Saturday, January 15, 2011
In days to come
A striking feature ... has been the unpopularity of the regimes combined with their depressing ability to stay in power. Most have found ways of preventing revolutions or military coup d'etats through ferocious security services protecting rickety state machines that mainly function as a source of jobs and patronage.
This is Patrick Cockburn writing in The Independent. He is referring to the Middle East, and specifically Tunisia - or thinks he is. The Middle East, he says, still has a reputation for coups but a striking feature of the region since the early 1970s is how few of the regimes have changed.

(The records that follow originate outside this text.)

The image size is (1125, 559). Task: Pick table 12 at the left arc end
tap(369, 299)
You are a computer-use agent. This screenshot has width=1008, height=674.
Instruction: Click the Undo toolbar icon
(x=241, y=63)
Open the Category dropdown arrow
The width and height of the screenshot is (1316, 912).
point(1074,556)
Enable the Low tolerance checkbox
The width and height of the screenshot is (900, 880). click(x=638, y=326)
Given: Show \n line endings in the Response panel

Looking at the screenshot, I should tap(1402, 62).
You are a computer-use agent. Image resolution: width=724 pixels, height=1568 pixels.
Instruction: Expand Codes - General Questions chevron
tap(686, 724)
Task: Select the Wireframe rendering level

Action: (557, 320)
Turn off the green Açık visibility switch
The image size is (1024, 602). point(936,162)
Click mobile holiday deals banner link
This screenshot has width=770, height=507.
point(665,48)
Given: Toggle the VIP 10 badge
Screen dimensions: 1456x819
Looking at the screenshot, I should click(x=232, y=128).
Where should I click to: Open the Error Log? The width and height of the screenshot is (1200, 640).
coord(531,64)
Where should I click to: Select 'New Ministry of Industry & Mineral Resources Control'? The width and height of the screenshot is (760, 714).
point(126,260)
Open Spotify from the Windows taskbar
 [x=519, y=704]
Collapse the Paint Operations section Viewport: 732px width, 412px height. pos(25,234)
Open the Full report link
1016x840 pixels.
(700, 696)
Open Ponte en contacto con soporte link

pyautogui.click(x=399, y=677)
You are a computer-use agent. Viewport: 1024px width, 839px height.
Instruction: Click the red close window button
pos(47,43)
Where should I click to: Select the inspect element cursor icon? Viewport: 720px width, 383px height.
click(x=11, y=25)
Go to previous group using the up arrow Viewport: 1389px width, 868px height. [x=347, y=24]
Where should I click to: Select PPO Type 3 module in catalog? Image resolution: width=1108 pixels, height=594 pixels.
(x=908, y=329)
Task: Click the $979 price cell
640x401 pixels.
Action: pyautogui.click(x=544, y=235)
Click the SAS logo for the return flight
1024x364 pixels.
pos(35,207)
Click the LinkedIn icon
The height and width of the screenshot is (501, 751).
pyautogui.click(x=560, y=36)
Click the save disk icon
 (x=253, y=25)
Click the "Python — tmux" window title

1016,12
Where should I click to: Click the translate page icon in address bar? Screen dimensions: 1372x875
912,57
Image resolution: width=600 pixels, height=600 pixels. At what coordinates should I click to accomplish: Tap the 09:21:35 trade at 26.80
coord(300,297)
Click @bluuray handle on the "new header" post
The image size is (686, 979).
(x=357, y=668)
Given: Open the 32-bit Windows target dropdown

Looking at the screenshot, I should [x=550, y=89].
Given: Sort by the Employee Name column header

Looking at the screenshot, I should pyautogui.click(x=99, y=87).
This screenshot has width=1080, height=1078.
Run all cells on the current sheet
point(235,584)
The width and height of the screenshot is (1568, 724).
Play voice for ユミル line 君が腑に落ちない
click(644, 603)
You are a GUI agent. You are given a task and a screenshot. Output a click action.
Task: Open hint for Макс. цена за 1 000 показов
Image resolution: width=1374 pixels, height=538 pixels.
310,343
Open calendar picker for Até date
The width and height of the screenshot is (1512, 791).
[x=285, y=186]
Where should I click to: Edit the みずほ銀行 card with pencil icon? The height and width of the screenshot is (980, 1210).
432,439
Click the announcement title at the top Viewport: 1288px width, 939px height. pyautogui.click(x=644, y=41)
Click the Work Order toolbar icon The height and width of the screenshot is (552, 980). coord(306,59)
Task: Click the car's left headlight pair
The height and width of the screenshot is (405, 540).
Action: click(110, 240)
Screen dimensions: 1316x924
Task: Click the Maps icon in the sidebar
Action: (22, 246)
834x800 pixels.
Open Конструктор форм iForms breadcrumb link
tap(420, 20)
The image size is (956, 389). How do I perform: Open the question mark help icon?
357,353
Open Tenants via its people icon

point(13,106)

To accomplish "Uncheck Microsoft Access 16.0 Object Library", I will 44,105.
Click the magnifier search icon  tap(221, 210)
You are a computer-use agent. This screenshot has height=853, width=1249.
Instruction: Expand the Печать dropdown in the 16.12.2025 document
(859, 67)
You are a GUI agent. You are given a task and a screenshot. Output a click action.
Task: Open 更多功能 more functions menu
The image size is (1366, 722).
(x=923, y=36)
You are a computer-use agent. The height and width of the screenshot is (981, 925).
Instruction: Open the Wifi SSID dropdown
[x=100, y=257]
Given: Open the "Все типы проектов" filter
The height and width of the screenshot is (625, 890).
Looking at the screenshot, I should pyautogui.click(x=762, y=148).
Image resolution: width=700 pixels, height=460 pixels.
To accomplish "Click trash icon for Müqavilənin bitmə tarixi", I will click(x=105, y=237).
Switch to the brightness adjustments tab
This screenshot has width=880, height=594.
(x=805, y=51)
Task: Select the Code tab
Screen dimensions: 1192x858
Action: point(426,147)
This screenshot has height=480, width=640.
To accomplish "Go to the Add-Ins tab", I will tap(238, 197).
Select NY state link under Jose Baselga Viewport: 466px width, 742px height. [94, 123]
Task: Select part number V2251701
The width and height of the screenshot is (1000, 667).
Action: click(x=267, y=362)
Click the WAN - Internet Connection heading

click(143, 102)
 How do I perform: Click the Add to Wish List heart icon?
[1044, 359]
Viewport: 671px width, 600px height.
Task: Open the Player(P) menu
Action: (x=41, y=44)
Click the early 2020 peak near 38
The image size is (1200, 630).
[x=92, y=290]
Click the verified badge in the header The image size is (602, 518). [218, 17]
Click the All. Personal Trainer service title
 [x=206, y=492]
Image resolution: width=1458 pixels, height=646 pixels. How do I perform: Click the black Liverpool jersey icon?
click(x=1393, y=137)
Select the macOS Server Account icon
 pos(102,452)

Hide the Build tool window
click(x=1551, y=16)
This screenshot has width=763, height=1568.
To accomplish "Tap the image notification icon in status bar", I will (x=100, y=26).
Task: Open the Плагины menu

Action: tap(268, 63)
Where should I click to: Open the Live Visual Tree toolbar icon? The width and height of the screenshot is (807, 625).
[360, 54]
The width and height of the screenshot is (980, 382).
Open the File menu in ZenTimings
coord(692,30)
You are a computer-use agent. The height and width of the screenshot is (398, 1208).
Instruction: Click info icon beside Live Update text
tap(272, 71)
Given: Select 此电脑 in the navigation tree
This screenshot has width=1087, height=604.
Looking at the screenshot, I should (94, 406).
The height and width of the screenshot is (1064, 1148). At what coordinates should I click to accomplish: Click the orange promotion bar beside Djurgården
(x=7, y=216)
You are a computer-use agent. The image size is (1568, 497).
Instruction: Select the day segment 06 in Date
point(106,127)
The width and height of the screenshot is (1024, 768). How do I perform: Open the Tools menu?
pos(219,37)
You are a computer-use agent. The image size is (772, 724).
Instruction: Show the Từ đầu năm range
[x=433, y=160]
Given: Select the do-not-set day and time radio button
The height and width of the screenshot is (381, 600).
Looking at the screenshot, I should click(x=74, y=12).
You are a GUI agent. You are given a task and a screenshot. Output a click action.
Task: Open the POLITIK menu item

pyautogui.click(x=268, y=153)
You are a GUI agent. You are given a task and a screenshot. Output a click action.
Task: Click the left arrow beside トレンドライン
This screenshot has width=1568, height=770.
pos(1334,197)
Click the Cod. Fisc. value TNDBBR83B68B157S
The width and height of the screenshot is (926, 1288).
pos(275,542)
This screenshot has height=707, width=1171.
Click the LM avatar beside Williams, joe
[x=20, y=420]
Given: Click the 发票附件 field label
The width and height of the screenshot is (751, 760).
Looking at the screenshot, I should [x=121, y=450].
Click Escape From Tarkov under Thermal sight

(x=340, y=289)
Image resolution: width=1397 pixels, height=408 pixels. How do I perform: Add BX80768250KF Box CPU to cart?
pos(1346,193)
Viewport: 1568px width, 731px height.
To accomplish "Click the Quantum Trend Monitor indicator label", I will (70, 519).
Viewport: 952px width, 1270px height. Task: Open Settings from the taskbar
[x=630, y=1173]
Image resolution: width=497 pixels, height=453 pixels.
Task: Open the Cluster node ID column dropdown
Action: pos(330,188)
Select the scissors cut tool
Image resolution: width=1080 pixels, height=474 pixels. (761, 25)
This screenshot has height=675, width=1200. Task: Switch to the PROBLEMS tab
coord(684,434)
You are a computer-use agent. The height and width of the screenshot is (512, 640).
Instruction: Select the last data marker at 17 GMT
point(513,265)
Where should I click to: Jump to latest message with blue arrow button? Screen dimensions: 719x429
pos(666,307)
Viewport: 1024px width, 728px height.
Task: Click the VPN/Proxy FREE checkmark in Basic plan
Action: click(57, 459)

He adds: "The forces behind the Tunisian events are not radically new but they are all the more potent for being so long suppressed" (my emphasis), then telling us: "Western governments have been caught on the hop because explosions of social and economic frustration have been long predicted but have never happened".
There but for the grace of God go they, one might think. But they are not very good at joining the dots. The odd thing is, though, in years gone by, we used to look at such scenes and think ourselves lucky that we lived in a stable country and could avoid the turmoil. But these days, such events are more likely to invoke the question: "why can't we do this?".
The wish is the father of the thought, they say, but with the caution, "be careful what you wish for". On the other hand, if we wish to avoid "explosions of social and economic frustration" can we merely avoid talking about the possibility in the hope that they will never happen?